LEI N o 8.906, DE 04 DE JULHO DE 1994
Art. 9 o. Para inscrição como estagiário é necessário:
§ 3 o. O aluno de curso jurídico que exerça atividade incompatível com a advocacia pode freqüentar o estágio ministrado pela respectiva instituição de ensino superior, para fins de aprendizagem, vedada a inscrição na OAB.
Art. 11 o. Cancela-se a inscrição do profissional que:
IV - passar a exercer, em caráter definitivo, atividade incompatível com a advocacia;
§ 1 o. Ocorrendo uma das hipóteses dos incisos II, III e IV, o cancelamento deve ser promovido, de ofício, pelo Conselho competente ou em virtude de comunicação por qualquer pessoa.
DAS INCOMPATIBILIDADES E IMPEDIMENTOS
Art. 27 o. A incompatibilidade determina a proibição total , e o impedimento, a proibição parcial do exercício da advocacia.

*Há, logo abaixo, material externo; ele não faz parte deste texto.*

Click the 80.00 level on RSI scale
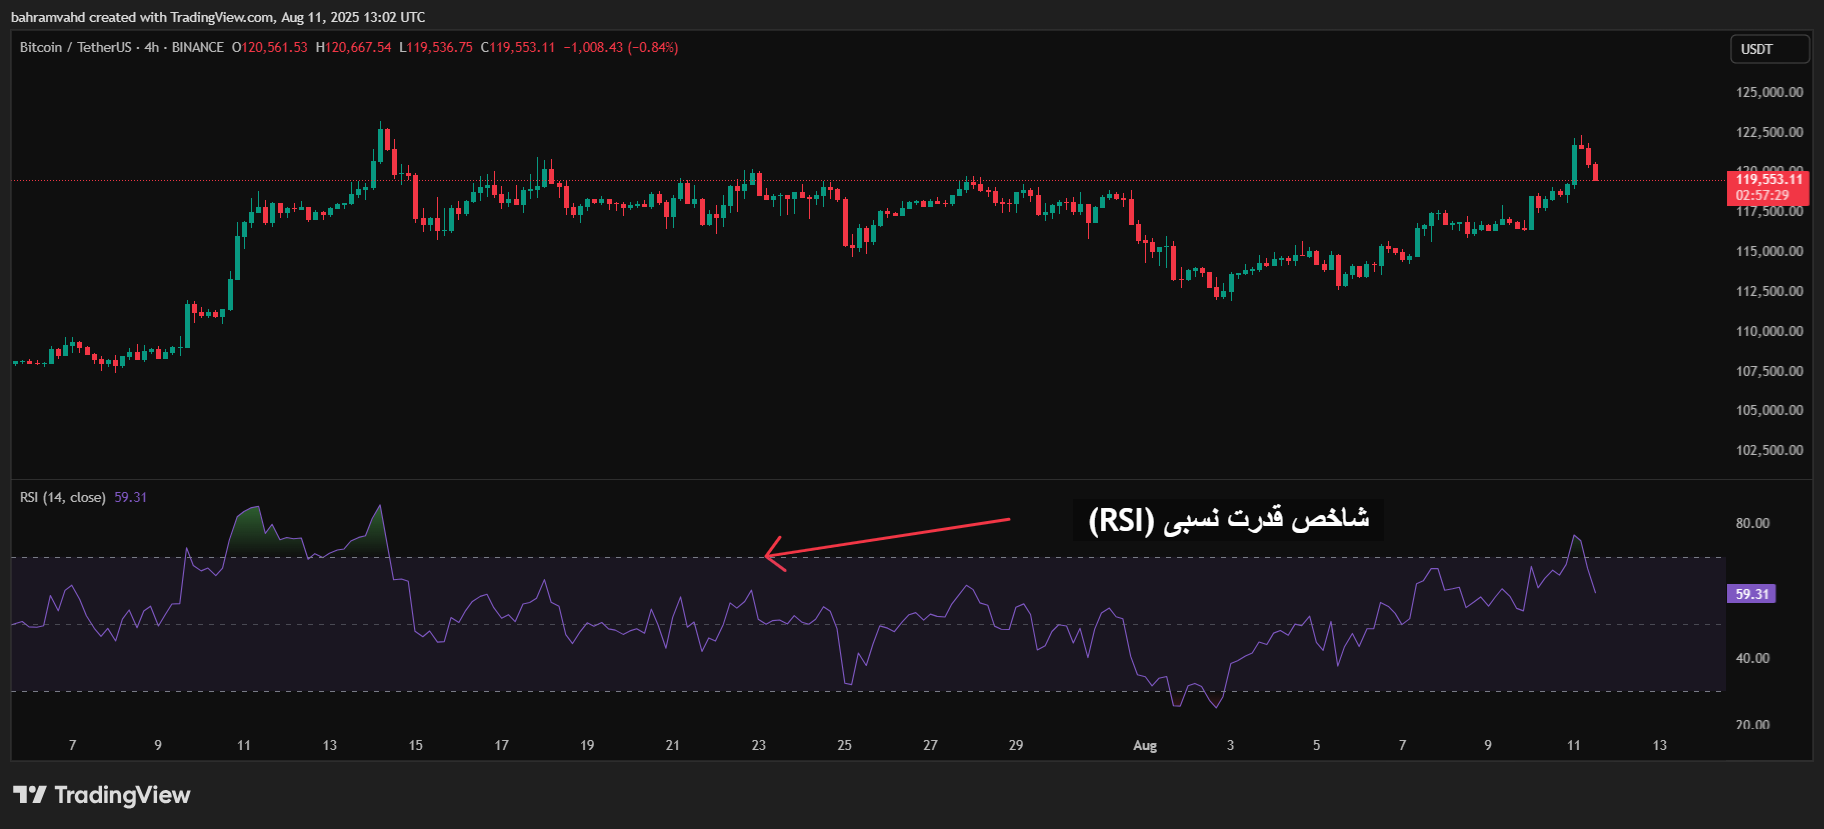(x=1752, y=523)
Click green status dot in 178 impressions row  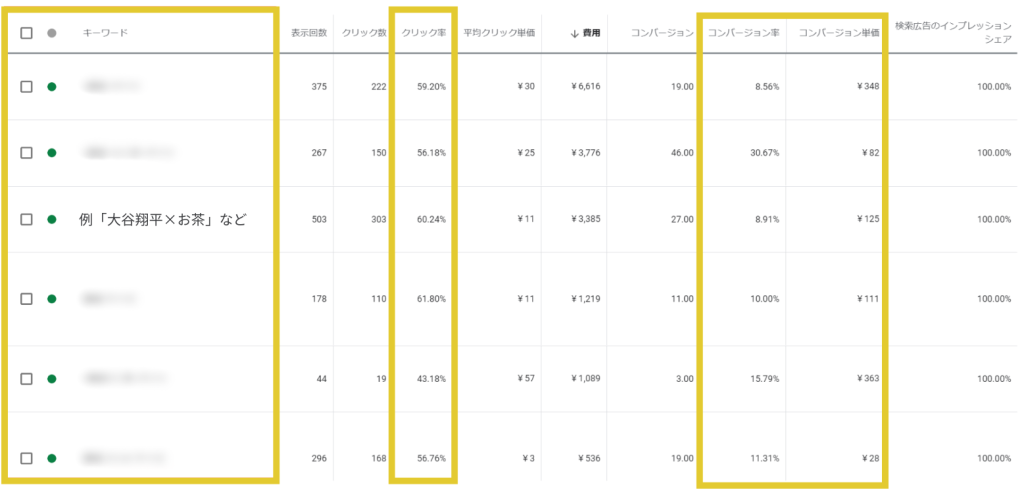pos(51,298)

Art. 28 o. A advocacia é incompatível, mesmo em causa própria, com as seguintes atividades:
I - chefe do Poder Executivo e membros da Mesa do Poder Legislativo e seus substitutos legais;
II - membros de órgãos do Poder Judiciário, do Ministério Público, dos tribunais e conselhos de contas, dos juizados especiais, da justiça de paz, juizes classistas, bem como de todos os que exerçam função de julgamento em órgãos de deliberação coletiva da administração pública direta ou indireta;
III - ocupantes de cargos ou funções de direção em órgãos da Administração Pública direta ou indireta, em suas fundações e em suas empresas controladas ou concessionárias de serviço público;
IV - ocupantes de cargos ou funções vinculados direta ou indiretamente a qualquer órgão do Poder Judiciário e os que exercem serviços notariais e de registro;
V - ocupantes de cargos ou funções vinculados direta ou indiretamente a atividades policial de qualquer natureza;
VI - militares de qualquer natureza, na ativa;
VII - ocupantes de cargos ou funções que tenham competência de lançamento, arrecadação ou fiscalização de tributos e contribuições parafiscais;
VIII - ocupantes de funções de direção e gerência em instituições financeiras, inclusive privadas.
§ 1 o. A incompatibilidade permanece mesmo que o ocupante do cargo ou função deixe de exercê-la temporariamente.
§ 2 o. Não se incluem nas hipóteses do inciso III os que não detenham poder de decisão relevante sobre interesses de terceiro, a juízo do Conselho competente da OAB, bem como a administração acadêmica diretamente relacionada ao magistério jurídico.
A Constituição Federal, em seu art. 5°, inciso XIII, dispõe:
"É LIVRE O EXERCÍCIO DE QUALQUER TRABALHO, OFÍCIO OU PROFISSÃO, ATENDIDAS AS QUALIFICAÇÕES PROFISSIONAIS QUE A LEI ESTABELECER".
No caso da advocacia, o Diploma Legal que estabelece as qualificações profissionais para o exercício das atividades ligadas à profissão de advogado é a LEI Nº 8.906/94, conhecida como ESTATUTO DA OAB. Tal norma foi estabelecida em razão da competência privativa da União Federal para legislar sobre as condições para o exercício de profissões, prevista no inciso XVI do art. 22 da Constituição Federal.
Lei de Diretrizes e Bases da Educação Nacional:
“Art. 48. Os diplomas de cursos superiores reconhecidos, quando registrados, terão validade nacional como prova da formação recebida por seu titular.”